_TASK DIRECTIONS_:
Copy every one of the rows below word for word, leaving out the pictures.

_DATA EXTRACT_:
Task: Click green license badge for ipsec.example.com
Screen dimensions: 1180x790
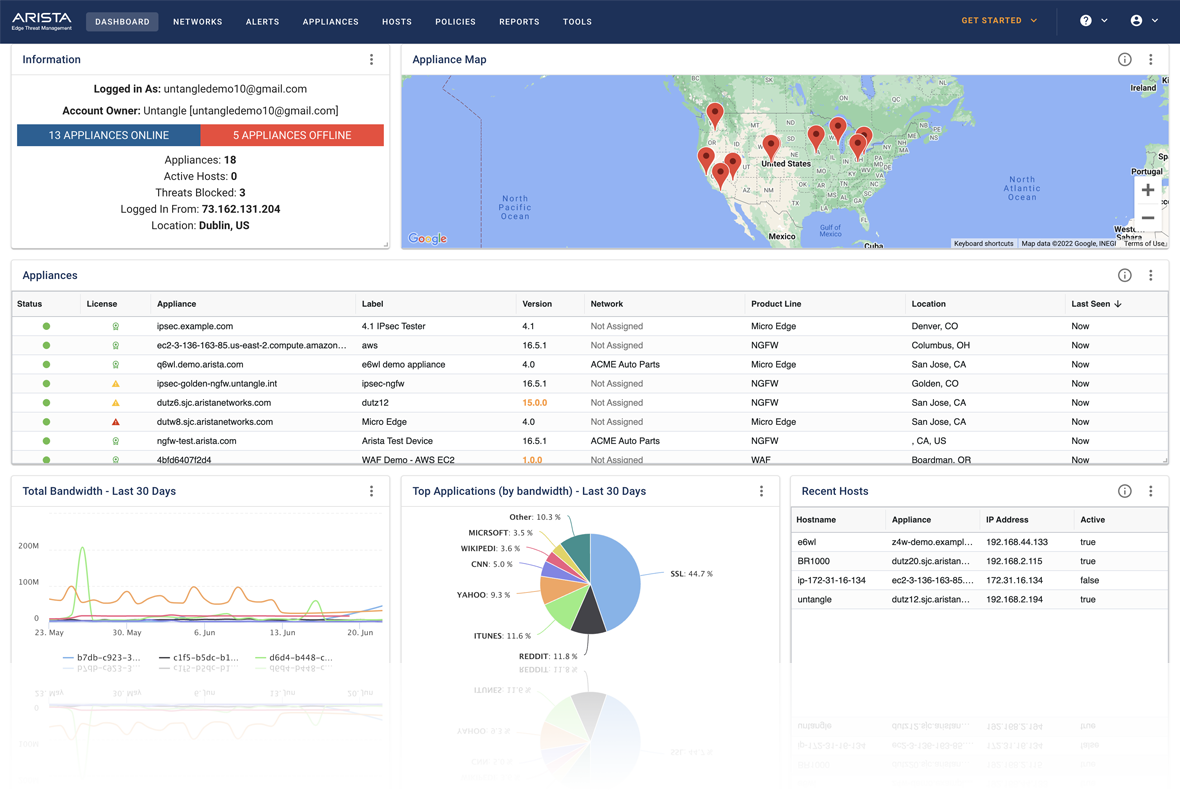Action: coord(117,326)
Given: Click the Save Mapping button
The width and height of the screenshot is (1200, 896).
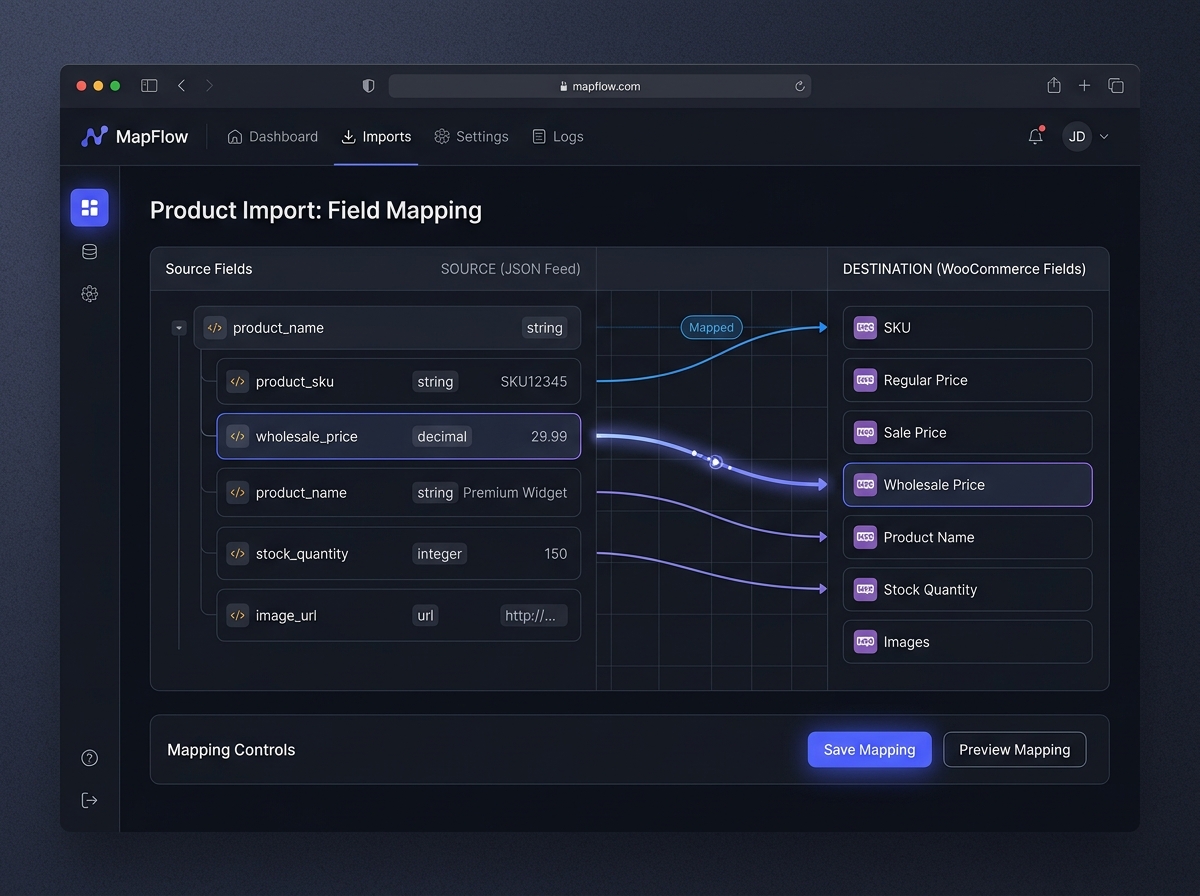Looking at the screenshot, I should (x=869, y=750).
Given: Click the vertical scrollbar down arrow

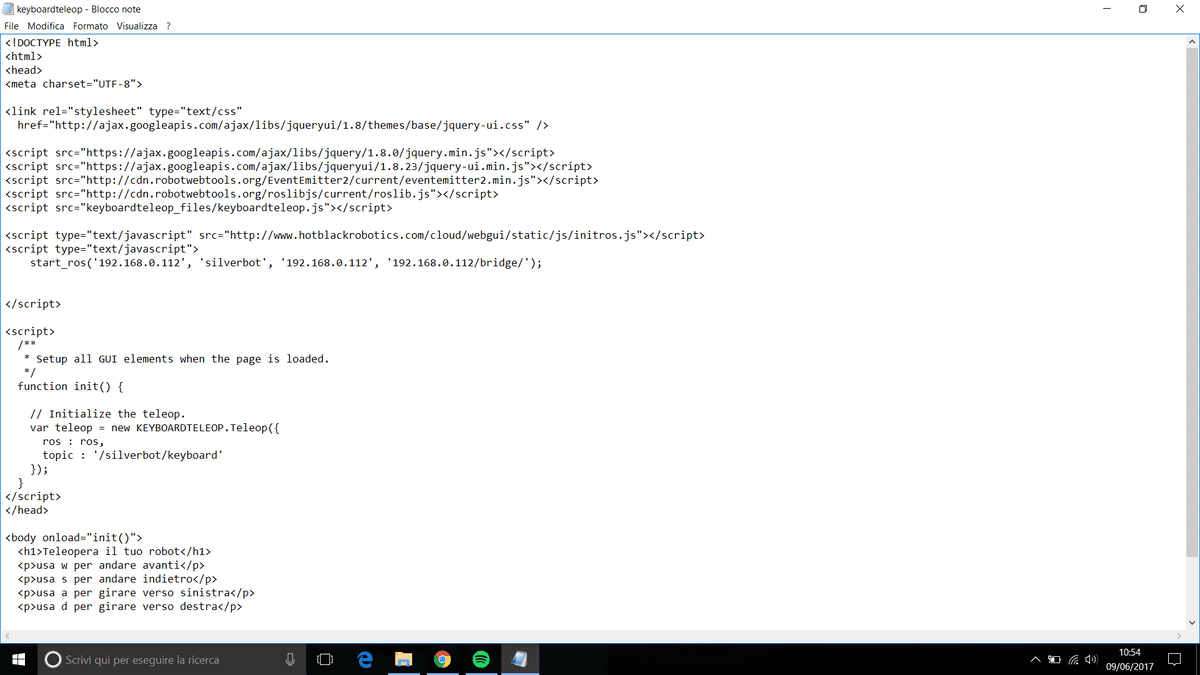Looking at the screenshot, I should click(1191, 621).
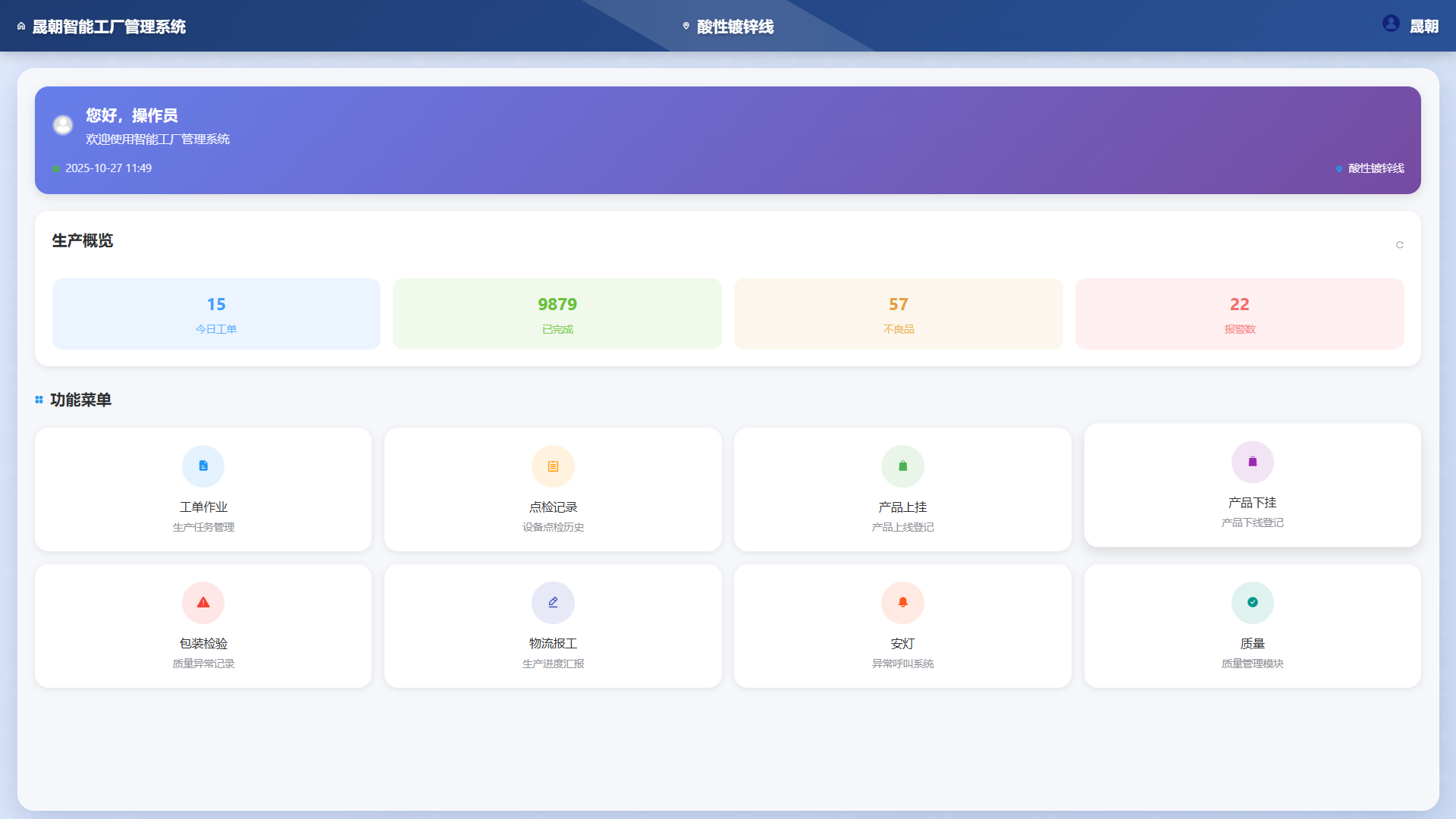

_FINISHED EXERCISE_:
Task: Click green license badge for ipsec.example.com
Screen dimensions: 1180x790
Action: coord(117,326)
Given: Click the Save Mapping button
The width and height of the screenshot is (1200, 896).
Looking at the screenshot, I should (x=869, y=750).
Given: Click the vertical scrollbar down arrow

Looking at the screenshot, I should click(1191, 621).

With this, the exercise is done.